Driving along Gauteng’s highways is almost a pleasure nowadays, with far fewer vehicles on the roads. Good news? No, it’s bad. We don’t have Eskom load-shedding daily. Good news? Well, not entirely.

Quieter roads and muted demand for electricity are symptoms of an economy in deep trouble, as were the latest unemployment numbers, as are the GDP forecasts ...

The economy was in trouble before Covid-19 struck. Now it is in intensive care. No wonder finance minister Tito Mboweni opens up the odd can of pilchards to bring himself comfort and a sense of normality.

But now he has a near-impossible task. Spending demands have soared due to the Covid-19 crisis, not to mention the continued squeals for help from the parastatals. Meanwhile, due to negative growth in the battered economy tax receipts are down.

With less cash coming in and more cash needing to go out, Mboweni is understandably calling on all his cabinet colleagues to tighten their departmental belts, to slash spending where possible.

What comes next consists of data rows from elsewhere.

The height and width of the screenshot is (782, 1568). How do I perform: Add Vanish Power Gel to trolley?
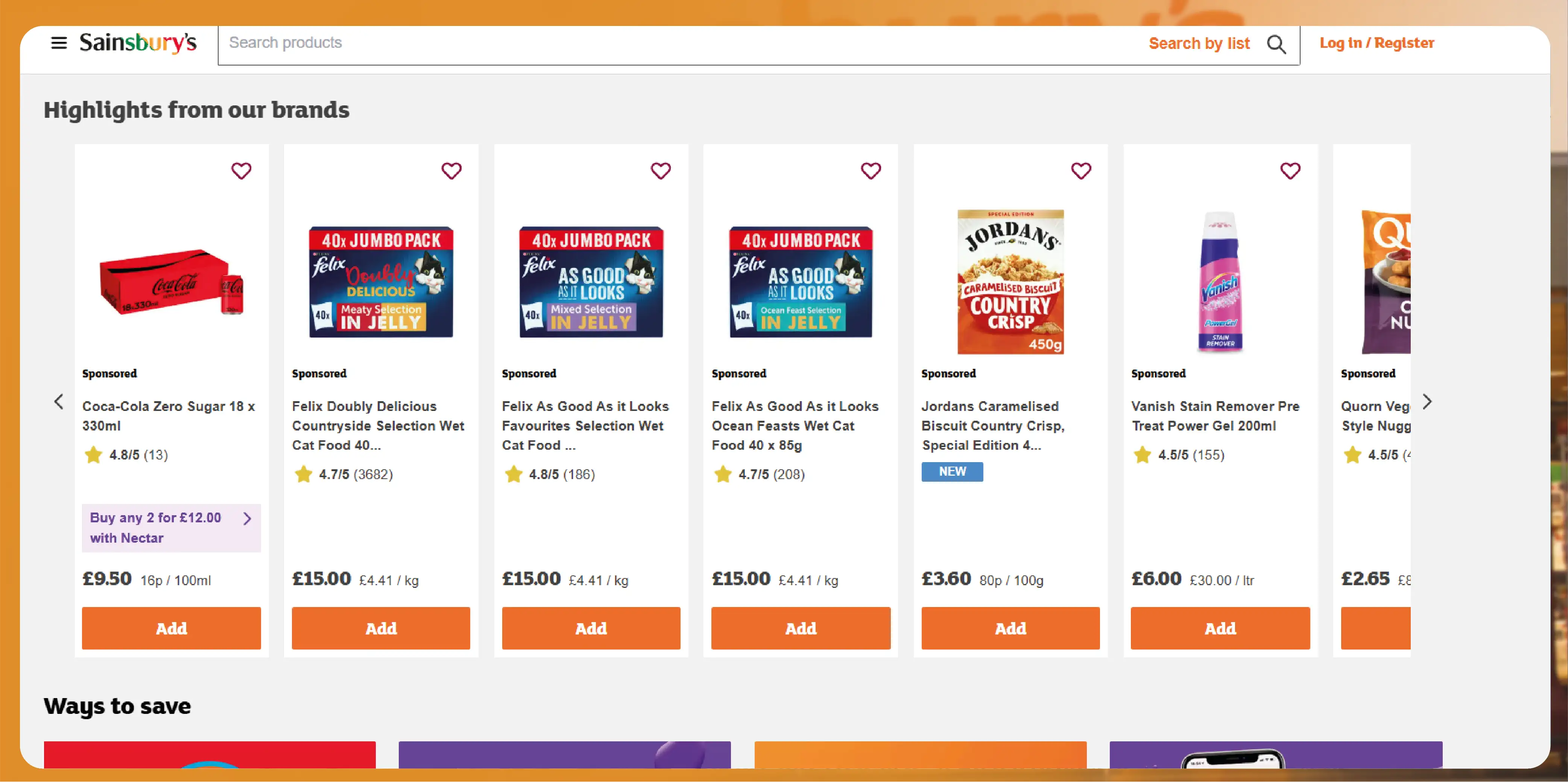[1220, 628]
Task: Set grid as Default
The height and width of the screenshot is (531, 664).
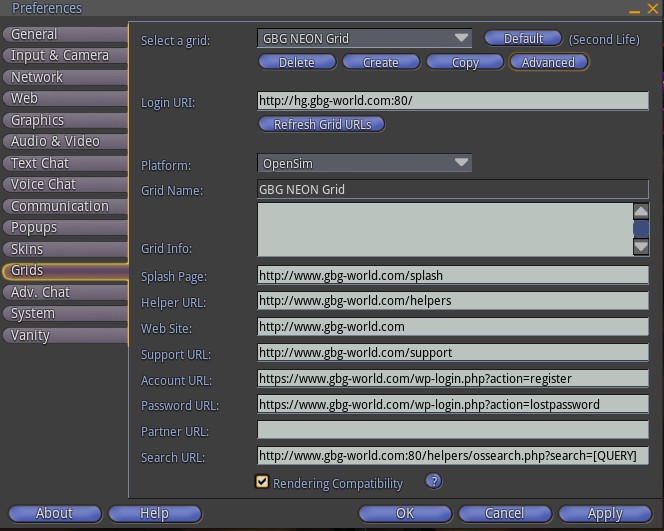Action: click(x=523, y=39)
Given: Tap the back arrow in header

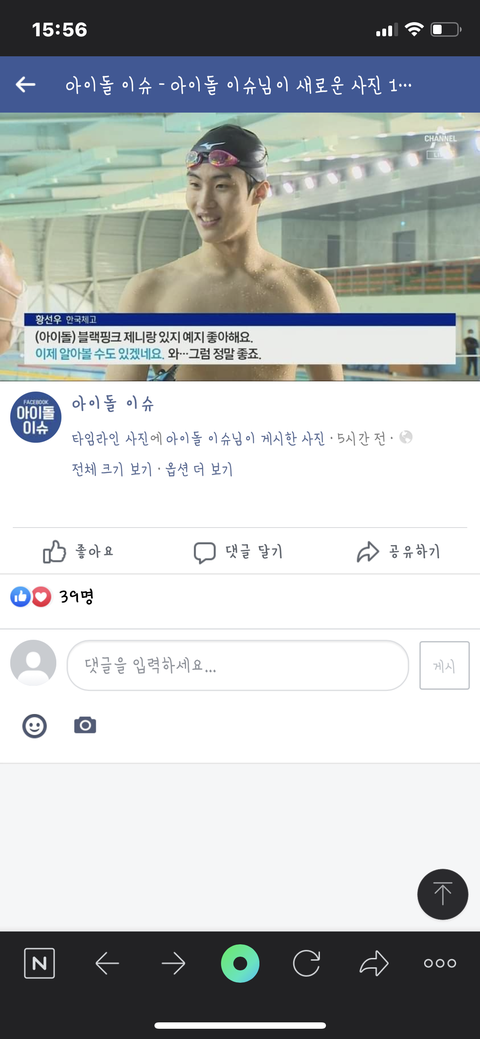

There are dangers in this, the greatest being the threat to those programmes, incentives and other support measures underpinning job creation, helping to reverse the decline of this country’s industrial base and assisting our export drive.

The industrial motor of the economy needs fuel. Starve it, and the crisis will just get deeper. Even ratings agencies should understand this. By all means, downgrade ministerial cars and force them to buy local. Slash officials’ travel allowances and be even tougher on those who divert scarce funds from deserving recipients to their own pockets.

Is it not a national disgrace that as this country was battling to cope with a deadly pandemic, the gravy train kept rolling on, with dodgy tenders flying around on what appears to have been a significant scale?

We have more than two dozen new ventures being spawned against an economy ravaged by widespread business closures

Now, with Mboweni turning from his can opener to his butcher’s knife, spending is being cut on research & development, industrial incentives and other job-creating measures. Prove they work or he will blast them into smithereens.

My own recent experience is an eye-opener to the potential for effective state support, which needs special, favourable treatment. Section 12J of the Income Tax Act allows investors to write off against their tax liability the money they plough into an eligible project. We are experiencing boom conditions in this space, against a backdrop of economic depression.

I help to raise funds for a wide array of these projects: student housing, rabbit abattoirs, cannabis production. The challenge is not in finding worthy new ventures, but in coping with the demand. All of these 12J projects are creating jobs, while the state pays nothing out. Its support comes from taxes forfeited. A low-pain way of securing big gain.

We have more than two dozen new ventures being spawned against an economy ravaged by widespread business closures. But there is a sunset clause in 12J, which means that from some time in 2021 the benefit will expire. It must surely be in the interests of the government, companies and taxpayers for this facility to be extended, not chopped by the butcher from the Treasury.

So many businesses have gone to the wall due to the pandemic and lockdown that the major focus must be on continued support for emerging businesses, and the vital jobs they provide. We don’t need a sunset clause. We need a new dawn. The benefits cannot be disputed. There should be more activity, not less.

Empty bathtub

We hear no end of reports of discussions in the Nedlac consultative forum, and see many a committee, commission, think-tank and a team of advisers being appointed. That is good, necessary and wise. However, while planning for the future we must not allow existing support measures to be further eroded. More funds, not fewer, are needed for the black industrialists programme, for the other sector-specific incentive support, for R&D, for greening the economy.

By all means, come up with new ideas, but let us not rashly empty the bathtub and sacrifice so many of the infant businesses that are being developed with 12J backing. My own passion is impact investment, which involves the selection and support of projects that not only provide a return to investors but tick several other important boxes. They make an impact in real, important areas. They support jobs, rural development, reskilling, the environment and many other equally crucial goals.

In achieving this, 12J plays a central role. This is not a contention unearthed from a dusty economics textbook, it’s a reality I have witnessed. It works. So next time the finance minister sharpens his knife and starts trimming the fat from government spending — and there is no shortage of this — there are parts of the budget that must be shielded from maximum butchery.

If we fail to nurture small businesses there will be fewer large businesses in future. And if profit is the sole criterion governing investments, our wider society will suffer.

Pilchards are delicious and important, but jobs and growing the wider economy are even more vital.

• Hart is executive chair of Impact Investment Management.